"Se gli uomini non nutrono un ideale in un mondo migliore perdono qualcosa.
L'umanità non potrebbe funzionare senza le grandi speranze, le passioni assolute."
Eric J. Hobsbawm

martedì 4 ottobre 2016

A quando un dibattito su come dovranno cambiare le banche?

di
Luciano Martinoli


Tutti invocano un cambiamento del modo di fare banca ma nessuno si espone per affrontare il tema. Perché i media su questo terreno, che è il loro, sono latitanti?

Sull'inserto Affari e Finanza de la Repubblica di ieri è apparso un bell'articolo di rassegna e sintesi dello stato attuale del nostro sistema bancario.
Già il titolo indica il sempre più evidente nodo da sciogliere "Aumentare i ricavi e ridurre i costi non è più sufficiente", ma è il finale che sottolinea l'urgenza della impellente sfida che le banche devono affrontare:

"...lasciare il ventesimo secolo ed entrare nel ventunesimo, cambiando molto, anzi quasi tutto, struttura, organizzazione, cultura. Il loro mestiere di raccogliere il denaro dei risparmiatori e investirlo con prudenza e intelligenza rimarrà quello di sempre... , il loro ruolo di favorire lo sviluppo economico resterà fondamentale. Ma il modo, quello lo dobbiamo ancora scoprire."

Chi è che deve "scoprire" questo "modo"?
Le banche, nei loro documenti programmatici (quei Business Plan che dovrebbero illustrare in modo specifico e articolato i "modi" di fare Business, e solo dopo i risultati che tali modi generano) laddove e allorquando lo rendono pubblico, spacciano piccoli aggiustamenti come cambiamenti epocali. Al loro interno i manager cercano il consenso degli analisti. Gli analisti, in assenza di proposte da chi conosce il mestiere (i banchieri), si limitano a suggerire l'ovvio (smaltimento NPL, riduzione costi, aumentare ricavi). Gli azionisti, interessati solo al loro ritorno a breve, sono incapaci di esprimere una coraggiosa classe di manager imprenditoriali. I regolatori si limitano a tiepide raccomandazioni o a rendere irta di ostacoli le strade che non dovrebbero essere più percorse. La politica è preoccupata, come sempre, solo del sempre più precario equilibrio tra l'interventismo e i sui costi e come venga percepito in termini di consenso. 
E i media?

Il loro mestiere dovrebbe esser quello di far emergere quel "modo", inaugurando una stagione di dibattito sull'argomento e sollecitando le parti affinché prendano la responsabilità delle loro affermazioni così come dei loro silenzi, esprimendo giudizi sia sul primo atteggiamento che sul secondo. Ad oggi invece la narrazione si è concentrata prevalentemente sui tecnicismi per trovare rimedio ai danni provocati dal vecchio modo di fare banca, non per parlare del nuovo modo e, in assenza, è evidente che tali danni si riproporranno. Il risultato è che tutti si sono convinti che, essendo questo il tema all'ordine del giorno (perché sono i media che dettano l'agenda), basta affrontarlo e risolverlo che tutto volgerà di nuovo al meglio.
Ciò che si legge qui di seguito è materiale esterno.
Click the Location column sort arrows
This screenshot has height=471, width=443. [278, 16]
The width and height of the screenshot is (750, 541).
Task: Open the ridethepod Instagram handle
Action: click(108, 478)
Auspichiamo allora che qualche testata e giornalisti "coraggiosi" raccolgano questo appello. Nel caso avvenga osiamo alzare prontamente la mano per sottoporre una prima proposta, che parte da un punto di vista nuovo (e che potrebbe costituire la scaletta del dibattito). Siamo sicuri che altre mani si alzeranno dando un contributo decisivo a individuare il "modo di fare banca" del nuovo secolo.